Copy out the listing below from the line that has "Image resolution: width=230" through the line that has "[x=68, y=23]", requests included, and scale every coordinate in the answers by 2.1, rounding to whole numbers with halves going up. Leave out the pictures and give no other lines.

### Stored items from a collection
┄┄┄┄┄┄
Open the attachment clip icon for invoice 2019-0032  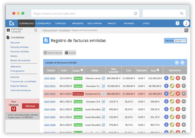(166, 78)
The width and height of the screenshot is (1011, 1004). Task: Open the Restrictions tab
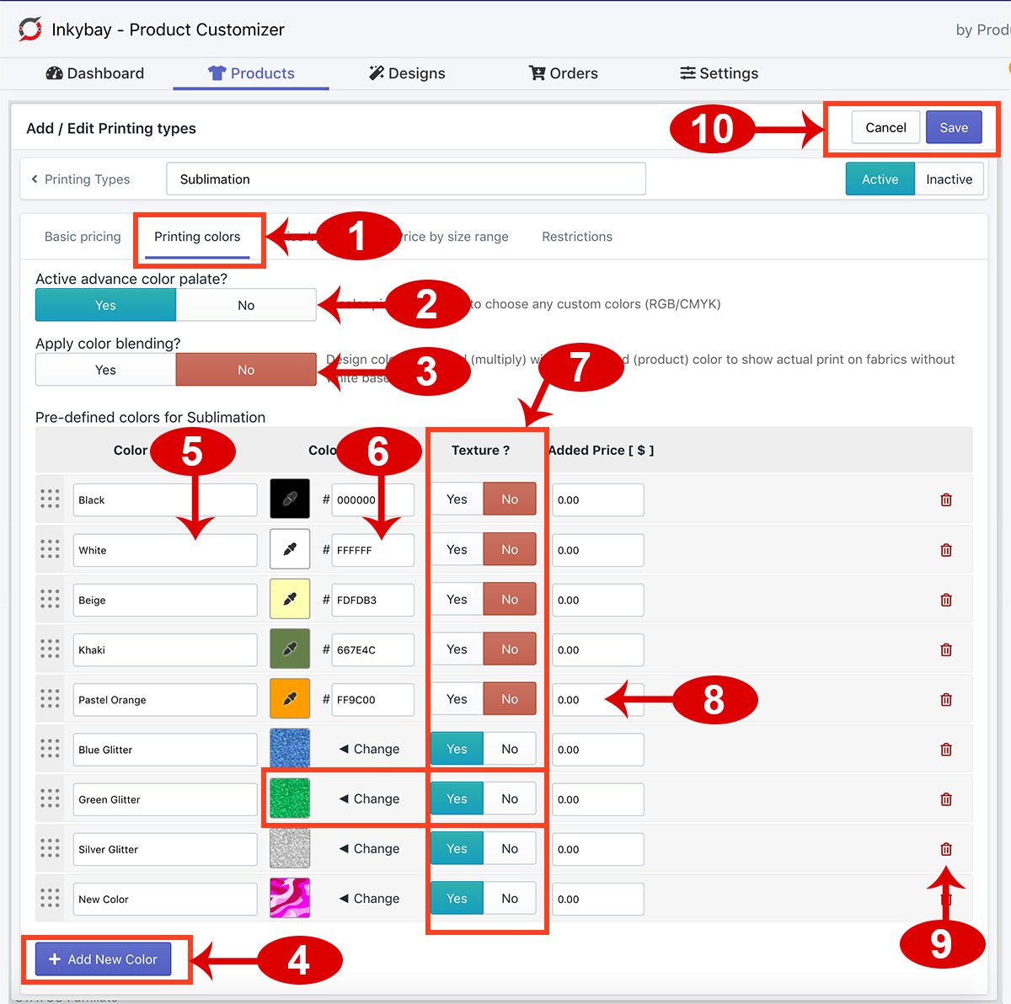pyautogui.click(x=576, y=237)
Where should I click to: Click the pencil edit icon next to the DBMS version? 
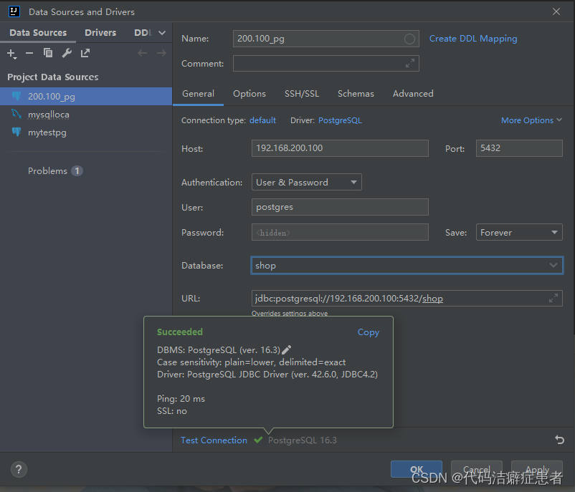click(x=287, y=349)
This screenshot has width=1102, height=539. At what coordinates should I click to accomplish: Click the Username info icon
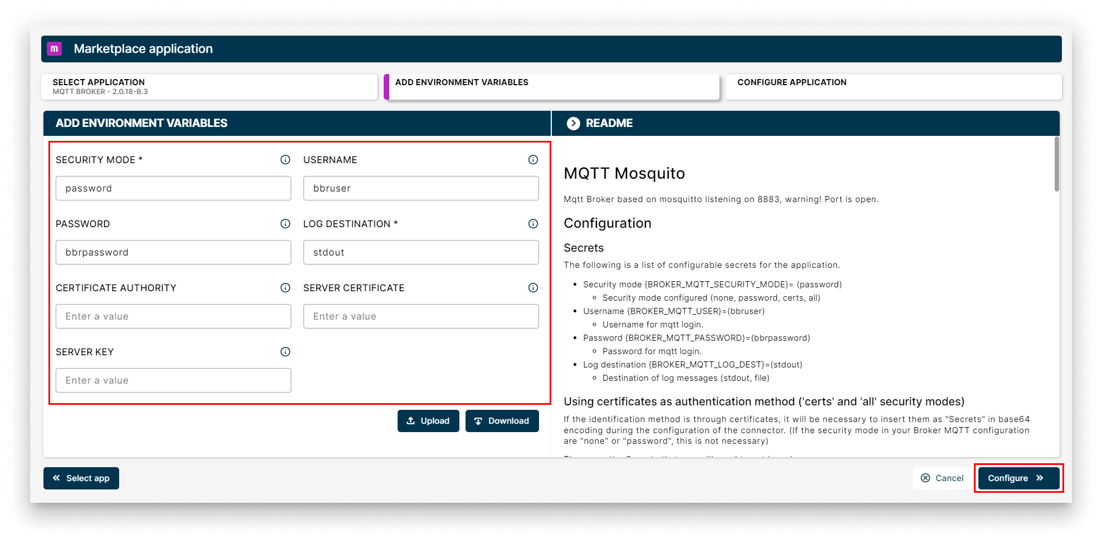[533, 160]
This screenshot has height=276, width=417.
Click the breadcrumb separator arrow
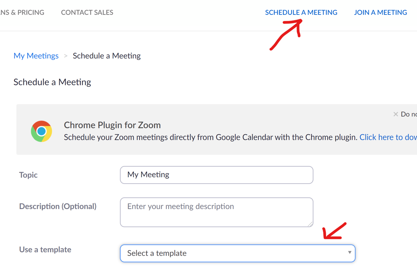point(66,56)
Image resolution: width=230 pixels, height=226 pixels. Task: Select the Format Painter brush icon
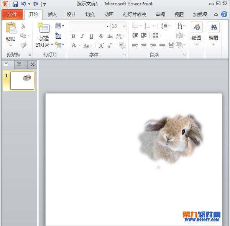23,45
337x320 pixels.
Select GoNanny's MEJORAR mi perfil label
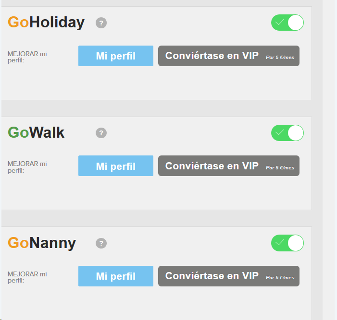tap(27, 277)
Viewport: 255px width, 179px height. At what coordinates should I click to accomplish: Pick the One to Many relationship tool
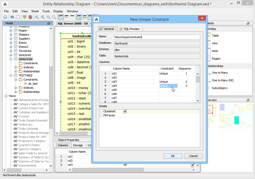[220, 73]
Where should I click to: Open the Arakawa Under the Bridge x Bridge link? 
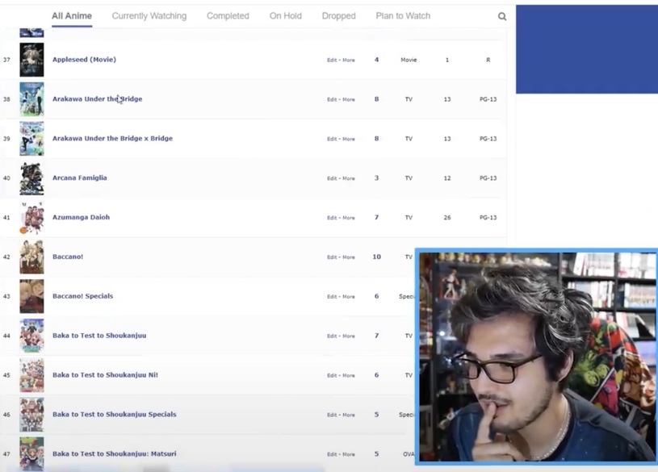(x=112, y=139)
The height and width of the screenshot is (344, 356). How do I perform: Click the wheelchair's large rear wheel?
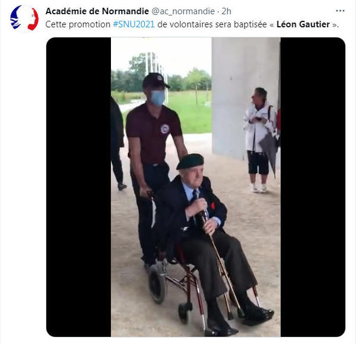click(x=157, y=285)
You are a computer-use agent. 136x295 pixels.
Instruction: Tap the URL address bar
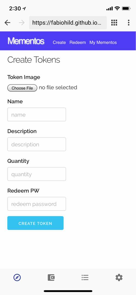[x=68, y=23]
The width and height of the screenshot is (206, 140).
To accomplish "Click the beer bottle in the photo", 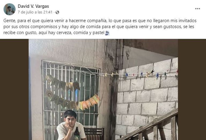I will tap(77, 134).
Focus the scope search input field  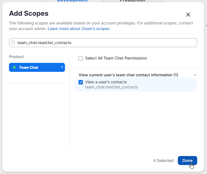point(103,43)
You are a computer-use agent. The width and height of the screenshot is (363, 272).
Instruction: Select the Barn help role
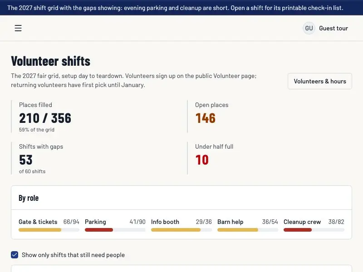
┄┄┄┄┄┄
### Task solution
Image resolution: width=230 pixels, height=226 pixels. Task: Select the Format Painter brush icon
48,95
337x320 pixels.
Select GoNanny's MEJORAR mi perfil label
tap(57, 582)
Viewport: 255px width, 179px height. At what coordinates should I click to accomplish: Pick the One to Many relationship tool
[462, 153]
Where should I click to: Open the Arakawa Under the Bridge x Bridge link? 
(x=235, y=292)
The height and width of the screenshot is (344, 356). How do I perform: Click the wheelchair's large rear wheel?
click(x=330, y=599)
You are a computer-use agent. 136x295 pixels.
Instruction: Tap the URL address bar
[x=143, y=48]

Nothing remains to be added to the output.